Tala Hadid au pays des Amazighs
Tala Hadid dévoile un documentaire plein d’âme ce lundi soir au Festival national du film de Tanger. «House in the fields» est un film qui suit le parcours de jeunes filles d’un village rural dans la région sud-ouest du Haut Atlas.
«Ces changements concernent le Maroc, pas nous, pas ici» est une phrase qui résonne depuis la bouche d’une enfant marocaine, qui habite dans un village isolée dans la région sud-ouest du Haut Atlas. «L’histoire millénaire du peuple Amazigh a été pour la plupart, racontée, conservée et transmise par des conteurs sous une forme orale parmi les communautés pastorales parlant la langue Tamazight». Un village figé dans le temps et dans les traditions qui ne semble pas être touché par l’évolution socio-politique du pays.
La réalisatrice ose l’intimité avec Fatima et Khadija, deux jeunes filles dont les rêves sont rattrapés par la réalité. L’une se voit avocate, et. l’autre qui a 19 ans, est fiancée depuis 2 ans et «doit» se marier dans quelques mois car c’est «un devoir». On suit la préparation du mariage selon 3 saisons, 9 mois, le temps d’une naissance ou d’une renaissance, celle de vivre à Casablanca avec un mari qu’elle ne connaît pas . «Je souhaite quitter ici, aller à Casablanca, travailler même.
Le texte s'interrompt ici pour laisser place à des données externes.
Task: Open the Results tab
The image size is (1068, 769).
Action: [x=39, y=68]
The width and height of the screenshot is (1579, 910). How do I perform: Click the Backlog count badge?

Enfin s’il me le permet, je ne sais pas comment il est», avoua Fatima qui a du arrêter ses études et se mariera comme prévu et selon la tradition. La plus jeune, Khadija, est triste de voir sa soeur partir loin d’elle et a l’espoir de ne pas être rattrapée par la réalité de son devoir de femme.
Des témoignages poignants, des phrases chocs, des regards qui en disent longs, des silences qui veulent tout dire, des fous rires qui ne nous laissent pas de marbre. Tala Hadidi ose les plans serrés, sa caméra effleure presque ses actrices pour capter toute leur fraîcheur et leur intensité. La photographie est incroyable mais on n’en attend pas moins de cette capteuse d’images. Tout est à sa place, la caméra capte l’essentiel et nous propose des plans séquences qui ressemblent souvent à un shooting photo. La beauté des paysages nous embarque, le travail sur la lumière est parfait. On rit, on est attendri, on est même oppressé pendant cette scène de mariage forcée qui a des airs de sacrifice. Ce qui peut déranger c’est la limite pas assez claire entre la fiction et le documentaire. Souvent, on a l’impression de ne pas être en face de témoignages mais d’une scène entre deux actrices qui récitent un script. La sincérité finit par convaincre et cette bonté et beauté naturelle qui émanent de tous les personnages font de ce documentaire une des plus beaux rendez-vous de ce festival.